Je crois bien que je donne depuis quelques minutes dans le chauvinisme littéraire. Disons plus équitablement : — Ces échanges et ces reprises d’idées entre les peuples, on les a vus de tout temps, et encore plus depuis que la rapidité des relations commerciales a entraîné celle des relations intellectuelles. Tantôt, nous avons emprunté aux autres peuples, et nous avons imprimé à ce que nous tenions d’eux un caractère européen : tels les emprunts de Corneille ou de Lesage aux Espagnols. Tantôt, et plus souvent, comme nous sommes curieux et bons, nous leur avons repris, sans le savoir, ce que nous leur avions nous-mêmes prêté. Ainsi au XVIIIe siècle nous avons découvert les romans de Richardson, qui avait imité Marivaux. Ainsi nous avons retrouvé chez Lessing ce qui était dans Diderot, et chez Goethe beaucoup de ce qui était dans Jean-Jacques ; et nous avons cru devoir aux Allemands et aux Anglais le romantisme que nous avions déjà inventé. Car, n’est-ce pas ? le romantisme, ce n’est pas, seulement le décor moyen-âgeux ni, au théâtre, la suppression des trois unités ou le mélange du tragique et du comique : c’est le sentiment de la nature, c’est la reconnaissance des droits de la passion, c’est l’esprit de révolte, c’est l’exaltation de l’individu : toutes choses dont les germes, et plus que les germes, étaient dans la Nouvelle Héloïse, dans les Confessions et dans les Lettres de la Montagne… Dans cette circulation des idées, on sait de moins en moins à qui elles appartiennent. Chaque peuple leur impose sa forme, et chacune de ces formes semble successivement la plus originale et la meilleure.

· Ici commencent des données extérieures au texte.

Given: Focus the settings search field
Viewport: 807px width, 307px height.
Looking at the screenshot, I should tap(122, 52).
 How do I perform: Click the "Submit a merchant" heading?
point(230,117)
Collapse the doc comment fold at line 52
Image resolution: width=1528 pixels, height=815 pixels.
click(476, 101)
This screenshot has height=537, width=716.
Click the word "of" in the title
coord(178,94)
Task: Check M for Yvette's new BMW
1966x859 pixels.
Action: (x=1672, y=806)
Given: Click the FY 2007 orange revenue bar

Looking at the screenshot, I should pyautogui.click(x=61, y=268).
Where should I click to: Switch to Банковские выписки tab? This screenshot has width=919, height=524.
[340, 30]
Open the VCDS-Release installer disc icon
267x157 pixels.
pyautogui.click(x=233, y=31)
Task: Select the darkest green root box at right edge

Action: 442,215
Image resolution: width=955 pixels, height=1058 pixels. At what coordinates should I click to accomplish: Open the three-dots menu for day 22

Ce n’est donc qu’un moment que je note et, qui sait ? combien fugitif ! Cette inquiète septentriomanie, que durera-t-elle ? Ne commence-t-elle point à languir déjà ? Et au surplus, pour en revenir au règlement présent de cette espèce de compte de « doit et avoir » ouvert entre les races, ne resterait-il pas à chercher si le piétisme d’Eliot, l’idéalisme contradictoire et révolté d’Ibsen, le fatalisme mystique de Tolstoï sont nécessairement quelque chose de supérieur soit à l’humanitarisme, soit au réalisme français ? Qui affirmerait que notre ardeur de foi scientifique et de charité révolutionnaire, médiocrement intérieure et plutôt tournée aux réformes sociales, ne compense pas, même aux yeux de Dieu, l’aptitude plus grande des peuples du Nord à la méditation et au perfectionnement intérieur ? Qui jurerait enfin que, largement et humainement entendue, la philosophie positiviste, pour l’appeler par son nom, et, si vous voulez, la philosophie de Taine, celle qui passe pour responsable des brutalités et des sécheresses de la littérature naturaliste, ne correspond pas à un moment plus avancé du développement humain que la religiosité protestante et septentrionale ? Des livres comme ceux de M. J.-H. Rosny, pour ne citer que ceux-là, ne présagent-ils point la conciliation de deux esprits qui, chez nous, furent trop souvent séparés ? et n’y reconnaissons-nous pas à la fois l’enthousiasme de la science et l’enthousiasme de la beauté morale et, déjà, comment ces deux religions se tiennent et s’engendrent ? Qui vivra verra. En attendant, dépêchez-vous d’aimer ces écrivains des neiges et du brouillard ; aimez-les pendant qu’on les aime, et qu’on y croit, et qu’ils peuvent encore agir sur vous, — comme il faut se servir des remèdes à la mode pendant qu’ils guérissent. Car il se pourrait qu’une réaction du génie latin fût proche.